___ RECORDS SHOWN
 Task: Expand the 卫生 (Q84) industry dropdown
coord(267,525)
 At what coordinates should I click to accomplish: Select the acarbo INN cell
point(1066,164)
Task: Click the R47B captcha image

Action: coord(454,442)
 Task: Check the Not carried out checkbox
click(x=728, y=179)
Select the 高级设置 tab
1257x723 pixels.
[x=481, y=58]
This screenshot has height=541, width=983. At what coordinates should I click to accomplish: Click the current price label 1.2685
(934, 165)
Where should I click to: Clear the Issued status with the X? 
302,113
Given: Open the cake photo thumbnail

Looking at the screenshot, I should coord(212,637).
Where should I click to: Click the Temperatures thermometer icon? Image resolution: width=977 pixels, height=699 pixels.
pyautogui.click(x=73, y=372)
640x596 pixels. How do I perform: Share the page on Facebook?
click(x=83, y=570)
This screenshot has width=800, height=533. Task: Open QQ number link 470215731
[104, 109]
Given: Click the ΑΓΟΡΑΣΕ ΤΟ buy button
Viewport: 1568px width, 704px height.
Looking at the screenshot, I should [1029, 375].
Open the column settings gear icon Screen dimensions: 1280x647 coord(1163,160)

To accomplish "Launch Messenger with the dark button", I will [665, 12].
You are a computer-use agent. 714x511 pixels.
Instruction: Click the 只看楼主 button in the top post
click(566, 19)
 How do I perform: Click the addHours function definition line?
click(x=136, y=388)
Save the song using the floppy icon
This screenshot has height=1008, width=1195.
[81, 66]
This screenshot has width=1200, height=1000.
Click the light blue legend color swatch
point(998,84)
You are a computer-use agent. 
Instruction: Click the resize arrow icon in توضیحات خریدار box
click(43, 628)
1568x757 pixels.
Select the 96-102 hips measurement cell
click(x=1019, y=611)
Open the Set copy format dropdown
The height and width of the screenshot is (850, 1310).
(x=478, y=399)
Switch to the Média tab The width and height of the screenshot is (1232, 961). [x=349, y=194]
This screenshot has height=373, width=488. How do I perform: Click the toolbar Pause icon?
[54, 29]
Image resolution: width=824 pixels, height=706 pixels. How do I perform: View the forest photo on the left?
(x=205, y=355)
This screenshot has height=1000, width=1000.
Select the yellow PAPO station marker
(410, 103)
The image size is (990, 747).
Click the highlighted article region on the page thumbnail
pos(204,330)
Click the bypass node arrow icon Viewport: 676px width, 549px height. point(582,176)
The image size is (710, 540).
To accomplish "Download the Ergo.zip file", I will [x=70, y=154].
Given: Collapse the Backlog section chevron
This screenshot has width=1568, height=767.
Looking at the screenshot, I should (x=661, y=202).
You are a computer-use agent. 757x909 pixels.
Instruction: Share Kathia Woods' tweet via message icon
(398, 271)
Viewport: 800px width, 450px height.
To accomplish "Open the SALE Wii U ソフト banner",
______
### [WORK ITEM]
Return all of the entries exactly as they were supplied.

### [RESULT OF THIS EXERCISE]
 Task: Expand the 卫生 (Q84) industry dropdown
coord(267,525)
 At what coordinates should I click to accomplish: Select the acarbo INN cell
point(1066,164)
Task: Click the R47B captcha image

Action: coord(454,442)
 Task: Check the Not carried out checkbox
click(x=728, y=179)
Select the 高级设置 tab
1257x723 pixels.
[x=481, y=58]
This screenshot has height=541, width=983. At what coordinates should I click to accomplish: Click the current price label 1.2685
(934, 165)
Where should I click to: Clear the Issued status with the X? 
302,113
Given: Open the cake photo thumbnail

Looking at the screenshot, I should coord(212,637).
Where should I click to: Click the Temperatures thermometer icon? Image resolution: width=977 pixels, height=699 pixels.
pyautogui.click(x=73, y=372)
640x596 pixels. How do I perform: Share the page on Facebook?
click(x=83, y=570)
This screenshot has width=800, height=533. Task: Open QQ number link 470215731
[104, 109]
Given: Click the ΑΓΟΡΑΣΕ ΤΟ buy button
Viewport: 1568px width, 704px height.
Looking at the screenshot, I should [1029, 375].
Open the column settings gear icon Screen dimensions: 1280x647 coord(1163,160)

To accomplish "Launch Messenger with the dark button", I will [665, 12].
You are a computer-use agent. 714x511 pixels.
Instruction: Click the 只看楼主 button in the top post
click(566, 19)
 How do I perform: Click the addHours function definition line?
click(x=136, y=388)
Save the song using the floppy icon
This screenshot has height=1008, width=1195.
[81, 66]
This screenshot has width=1200, height=1000.
Click the light blue legend color swatch
point(998,84)
You are a computer-use agent. 
Instruction: Click the resize arrow icon in توضیحات خریدار box
click(43, 628)
1568x757 pixels.
Select the 96-102 hips measurement cell
click(x=1019, y=611)
Open the Set copy format dropdown
The height and width of the screenshot is (850, 1310).
(x=478, y=399)
Switch to the Média tab The width and height of the screenshot is (1232, 961). [x=349, y=194]
This screenshot has height=373, width=488. How do I perform: Click the toolbar Pause icon?
[54, 29]
Image resolution: width=824 pixels, height=706 pixels. How do I perform: View the forest photo on the left?
(x=205, y=355)
This screenshot has height=1000, width=1000.
Select the yellow PAPO station marker
(410, 103)
The image size is (990, 747).
Click the highlighted article region on the page thumbnail
pos(204,330)
Click the bypass node arrow icon Viewport: 676px width, 549px height. point(582,176)
The image size is (710, 540).
To accomplish "Download the Ergo.zip file", I will [x=70, y=154].
Given: Collapse the Backlog section chevron
This screenshot has width=1568, height=767.
Looking at the screenshot, I should (x=661, y=202).
You are a computer-use agent. 757x909 pixels.
Instruction: Share Kathia Woods' tweet via message icon
(398, 271)
Viewport: 800px width, 450px height.
To accomplish "Open the SALE Wii U ソフト banner",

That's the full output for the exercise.